What it means
An FTC Disclosure is a clear and conspicuous statement telling the audience that the publisher may earn a commission from links. Required by the US Federal Trade Commission (with equivalents elsewhere), proper disclosure protects both the affiliate and the brand from regulatory action.
An FTC disclosure tells readers that a creator earns a commission when they buy through certain links. In the United States, the Federal Trade Commission treats affiliate relationships as a "material connection" that a reasonable person would want to know about before trusting a recommendation. The rule applies to blogs, videos, podcasts, emails, and every social platform, because the standard is honesty about incentives rather than the medium carrying the message.

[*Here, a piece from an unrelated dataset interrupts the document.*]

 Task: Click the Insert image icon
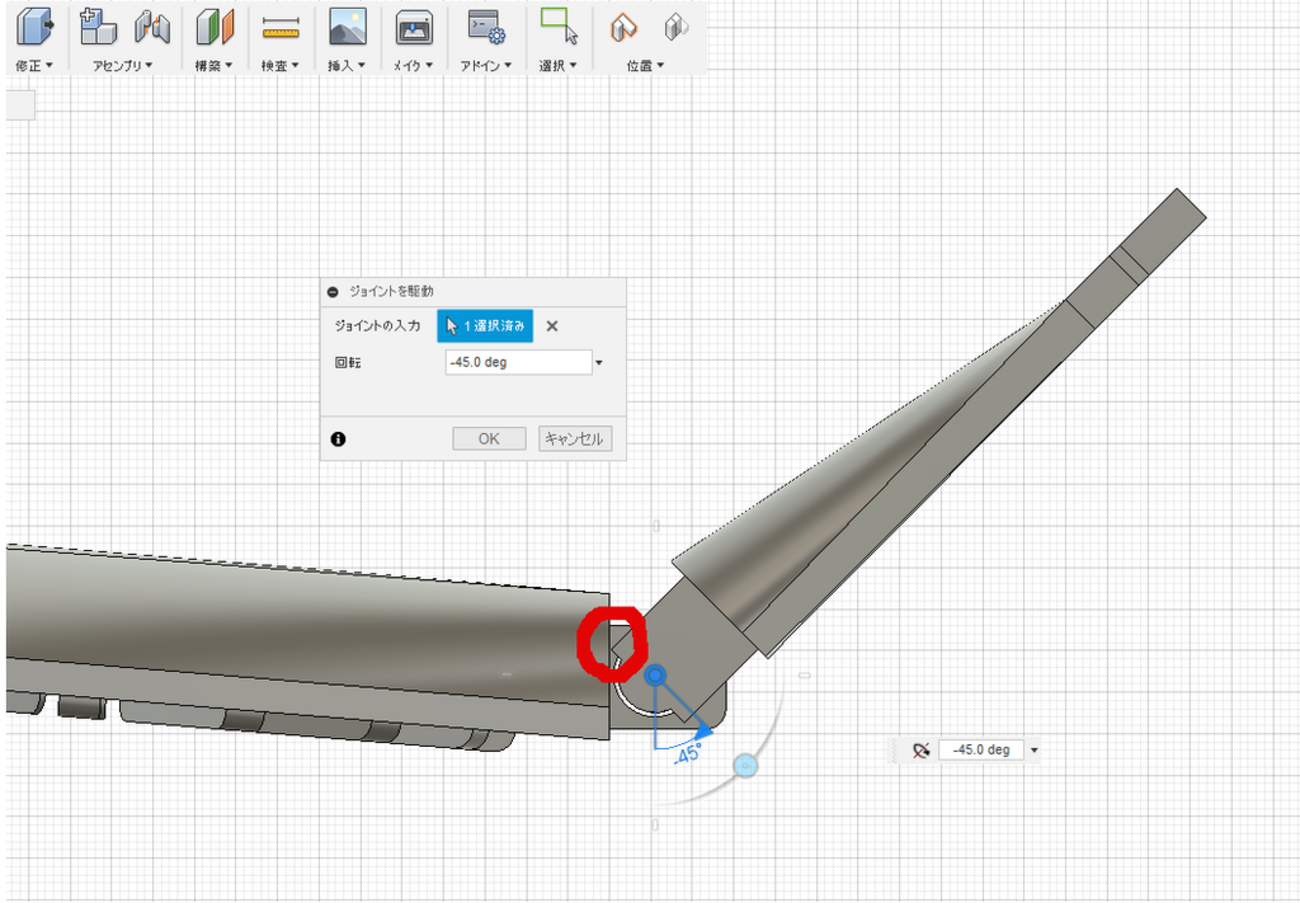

Placement and wording decide whether a disclosure actually counts. Regulators expect it to be clear and conspicuous, meaning it sits close to the relevant link, uses plain language such as "I earn a commission," and does not hide inside a wall of hashtags, a collapsed "more" button, or a footer nobody scrolls to. Vague tags like "#sp" or "#collab" are widely viewed as inadequate because ordinary readers do not decode them.
The consequences of skipping disclosure fall on both the affiliate and the brand. The FTC can issue warning letters, pursue civil penalties, and name companies in enforcement actions, and advertisers routinely push liability downstream through contracts that require compliant disclosures. Beyond legal exposure, undisclosed paid endorsements erode audience trust, which is the asset that makes affiliate content valuable in the first place.
Legitimate affiliates build disclosure into their workflow rather than treating it as an afterthought. They place a short statement above the fold or before the first monetized link, repeat it where it is easy to miss such as in a long video description or a pinned comment, and keep the language consistent across channels. Following the FTC's published endorsement guides, and any stricter platform rules, keeps content compliant as formats change.
Key points
- Required whenever a paid or commissioned link appears
- Must be clear, conspicuous, and near the link
- Vague tags like #sp are not enough
- Non-compliance risks FTC penalties and lost trust
- Applies across blogs, video, social, and email
Example
A YouTuber reviewing headphones adds "Some links below are affiliate links, so I earn a commission if you buy" as the first line of the video description and says it aloud early in the video. Because the notice is visible before viewers click and stated in plain language, it satisfies the FTC's clear-and-conspicuous standard.